Instructions to follow →
Repeat word for word the opening stretch of the entries, from the first line through the line containing "Writer (1152, 510)".

───── Source material ─────

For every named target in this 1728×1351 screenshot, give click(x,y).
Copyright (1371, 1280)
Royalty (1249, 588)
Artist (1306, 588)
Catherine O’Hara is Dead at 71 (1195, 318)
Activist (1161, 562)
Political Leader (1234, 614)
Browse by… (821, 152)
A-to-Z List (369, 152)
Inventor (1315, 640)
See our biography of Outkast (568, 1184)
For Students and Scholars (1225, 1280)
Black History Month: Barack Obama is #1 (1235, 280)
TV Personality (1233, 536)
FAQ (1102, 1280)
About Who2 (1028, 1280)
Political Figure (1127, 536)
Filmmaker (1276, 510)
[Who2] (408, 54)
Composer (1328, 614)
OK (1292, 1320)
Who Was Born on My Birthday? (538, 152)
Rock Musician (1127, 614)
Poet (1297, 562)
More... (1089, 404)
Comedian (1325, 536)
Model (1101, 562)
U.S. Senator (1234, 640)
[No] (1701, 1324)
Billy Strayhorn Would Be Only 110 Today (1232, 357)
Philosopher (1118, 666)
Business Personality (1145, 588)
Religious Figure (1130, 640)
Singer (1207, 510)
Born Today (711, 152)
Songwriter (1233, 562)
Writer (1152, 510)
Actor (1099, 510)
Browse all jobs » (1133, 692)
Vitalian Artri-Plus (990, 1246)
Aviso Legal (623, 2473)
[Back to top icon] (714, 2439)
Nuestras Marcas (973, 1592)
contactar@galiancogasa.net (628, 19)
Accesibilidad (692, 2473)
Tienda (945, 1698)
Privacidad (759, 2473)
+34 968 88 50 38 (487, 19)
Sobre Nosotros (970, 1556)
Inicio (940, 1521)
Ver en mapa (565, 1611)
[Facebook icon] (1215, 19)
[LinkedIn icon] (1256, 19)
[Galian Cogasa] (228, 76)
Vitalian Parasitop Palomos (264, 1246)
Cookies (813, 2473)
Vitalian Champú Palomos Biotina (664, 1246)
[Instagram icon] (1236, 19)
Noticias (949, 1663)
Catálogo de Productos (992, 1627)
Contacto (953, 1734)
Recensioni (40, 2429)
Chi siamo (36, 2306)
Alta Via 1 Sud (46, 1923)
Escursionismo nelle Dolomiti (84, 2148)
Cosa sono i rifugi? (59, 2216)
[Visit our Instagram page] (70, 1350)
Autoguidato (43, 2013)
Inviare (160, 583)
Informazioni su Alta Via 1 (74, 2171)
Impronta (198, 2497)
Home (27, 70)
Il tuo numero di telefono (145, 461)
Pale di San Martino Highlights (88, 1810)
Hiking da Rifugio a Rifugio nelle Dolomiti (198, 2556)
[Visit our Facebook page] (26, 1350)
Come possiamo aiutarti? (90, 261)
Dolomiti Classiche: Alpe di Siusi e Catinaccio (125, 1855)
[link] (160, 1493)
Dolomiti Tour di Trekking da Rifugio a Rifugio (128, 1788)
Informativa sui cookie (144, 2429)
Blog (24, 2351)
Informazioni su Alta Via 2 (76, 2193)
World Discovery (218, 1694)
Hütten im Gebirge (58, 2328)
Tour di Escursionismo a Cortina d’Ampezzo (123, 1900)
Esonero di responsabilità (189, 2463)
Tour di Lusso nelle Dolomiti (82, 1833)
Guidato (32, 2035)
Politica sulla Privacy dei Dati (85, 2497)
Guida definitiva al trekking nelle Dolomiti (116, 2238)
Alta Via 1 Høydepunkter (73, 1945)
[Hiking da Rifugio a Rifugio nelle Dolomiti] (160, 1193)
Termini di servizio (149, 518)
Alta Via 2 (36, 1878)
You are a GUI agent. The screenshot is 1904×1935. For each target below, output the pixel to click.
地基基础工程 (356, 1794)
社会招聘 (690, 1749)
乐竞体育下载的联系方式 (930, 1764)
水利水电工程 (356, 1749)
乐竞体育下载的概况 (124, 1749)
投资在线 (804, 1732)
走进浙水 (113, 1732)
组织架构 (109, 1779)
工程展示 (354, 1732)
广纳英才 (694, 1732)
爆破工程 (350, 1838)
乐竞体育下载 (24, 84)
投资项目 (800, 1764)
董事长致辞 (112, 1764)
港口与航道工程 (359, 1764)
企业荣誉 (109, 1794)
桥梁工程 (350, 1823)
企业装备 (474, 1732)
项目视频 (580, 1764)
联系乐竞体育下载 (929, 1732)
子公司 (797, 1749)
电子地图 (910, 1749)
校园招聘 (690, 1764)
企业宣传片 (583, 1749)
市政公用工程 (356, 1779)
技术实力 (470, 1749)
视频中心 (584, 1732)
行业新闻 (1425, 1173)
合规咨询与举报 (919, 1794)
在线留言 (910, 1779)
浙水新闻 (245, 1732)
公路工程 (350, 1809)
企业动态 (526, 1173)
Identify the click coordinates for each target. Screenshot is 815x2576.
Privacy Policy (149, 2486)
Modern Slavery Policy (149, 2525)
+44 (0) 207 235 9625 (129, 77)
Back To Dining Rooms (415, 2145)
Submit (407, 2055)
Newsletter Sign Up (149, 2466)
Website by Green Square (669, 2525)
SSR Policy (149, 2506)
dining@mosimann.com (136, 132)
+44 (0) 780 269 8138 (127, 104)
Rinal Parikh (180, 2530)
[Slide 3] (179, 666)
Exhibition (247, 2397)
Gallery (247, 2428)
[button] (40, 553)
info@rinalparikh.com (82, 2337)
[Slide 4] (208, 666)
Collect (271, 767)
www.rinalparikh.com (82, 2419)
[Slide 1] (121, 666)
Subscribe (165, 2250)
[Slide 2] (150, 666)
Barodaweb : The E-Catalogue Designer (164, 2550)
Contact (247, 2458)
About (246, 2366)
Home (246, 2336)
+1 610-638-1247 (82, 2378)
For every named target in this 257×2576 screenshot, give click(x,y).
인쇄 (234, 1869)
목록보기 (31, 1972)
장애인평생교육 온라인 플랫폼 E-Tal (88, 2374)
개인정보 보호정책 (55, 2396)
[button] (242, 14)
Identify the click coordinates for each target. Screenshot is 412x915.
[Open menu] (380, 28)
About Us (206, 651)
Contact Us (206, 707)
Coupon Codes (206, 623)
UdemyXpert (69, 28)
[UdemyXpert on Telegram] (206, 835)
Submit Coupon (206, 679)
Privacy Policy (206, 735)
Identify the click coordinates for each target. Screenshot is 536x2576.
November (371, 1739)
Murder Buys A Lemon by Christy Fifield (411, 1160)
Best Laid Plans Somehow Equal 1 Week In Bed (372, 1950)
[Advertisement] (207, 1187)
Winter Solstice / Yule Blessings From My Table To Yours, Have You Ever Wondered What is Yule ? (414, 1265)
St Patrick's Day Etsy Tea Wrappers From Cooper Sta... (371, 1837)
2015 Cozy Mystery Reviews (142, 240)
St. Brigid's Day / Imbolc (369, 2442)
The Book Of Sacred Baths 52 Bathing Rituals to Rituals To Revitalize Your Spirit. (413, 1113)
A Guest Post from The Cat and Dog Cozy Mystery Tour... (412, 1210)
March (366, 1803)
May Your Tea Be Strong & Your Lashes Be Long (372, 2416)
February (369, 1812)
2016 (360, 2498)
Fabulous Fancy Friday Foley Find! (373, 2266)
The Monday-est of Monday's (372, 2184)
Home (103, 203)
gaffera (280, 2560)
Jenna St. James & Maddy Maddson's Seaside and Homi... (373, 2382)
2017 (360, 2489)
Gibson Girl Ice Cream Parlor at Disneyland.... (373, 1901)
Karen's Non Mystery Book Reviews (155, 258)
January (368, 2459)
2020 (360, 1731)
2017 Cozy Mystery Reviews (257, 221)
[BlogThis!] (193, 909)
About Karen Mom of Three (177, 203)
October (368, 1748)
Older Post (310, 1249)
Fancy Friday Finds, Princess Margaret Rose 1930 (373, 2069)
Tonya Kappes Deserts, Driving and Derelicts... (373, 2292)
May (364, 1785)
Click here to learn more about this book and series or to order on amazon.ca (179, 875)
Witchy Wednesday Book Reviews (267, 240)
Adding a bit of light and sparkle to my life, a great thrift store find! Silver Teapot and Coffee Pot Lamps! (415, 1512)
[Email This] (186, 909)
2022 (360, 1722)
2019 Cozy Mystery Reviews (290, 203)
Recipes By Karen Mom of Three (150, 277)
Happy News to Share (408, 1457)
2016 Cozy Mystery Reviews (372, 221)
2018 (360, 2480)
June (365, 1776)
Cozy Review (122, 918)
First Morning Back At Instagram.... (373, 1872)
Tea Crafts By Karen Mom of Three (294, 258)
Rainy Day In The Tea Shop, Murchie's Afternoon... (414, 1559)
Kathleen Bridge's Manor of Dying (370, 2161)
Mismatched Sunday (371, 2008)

─────

Task response →
For every named target in this 1728×1351 screenshot, give click(x,y).
Copyright (1371, 1280)
Royalty (1249, 588)
Artist (1306, 588)
Catherine O’Hara is Dead at 71 (1195, 318)
Activist (1161, 562)
Political Leader (1234, 614)
Browse by… (821, 152)
A-to-Z List (369, 152)
Inventor (1315, 640)
See our biography of Outkast (568, 1184)
For Students and Scholars (1225, 1280)
Black History Month: Barack Obama is #1 (1235, 280)
TV Personality (1233, 536)
FAQ (1102, 1280)
About Who2 (1028, 1280)
Political Figure (1127, 536)
Filmmaker (1276, 510)
[Who2] (408, 54)
Composer (1328, 614)
OK (1292, 1320)
Who Was Born on My Birthday? (538, 152)
Rock Musician (1127, 614)
Poet (1297, 562)
More... (1089, 404)
Comedian (1325, 536)
Model (1101, 562)
U.S. Senator (1234, 640)
[No] (1701, 1324)
Billy Strayhorn Would Be Only 110 Today (1232, 357)
Philosopher (1118, 666)
Business Personality (1145, 588)
Religious Figure (1130, 640)
Singer (1207, 510)
Born Today (711, 152)
Songwriter (1233, 562)
Writer (1152, 510)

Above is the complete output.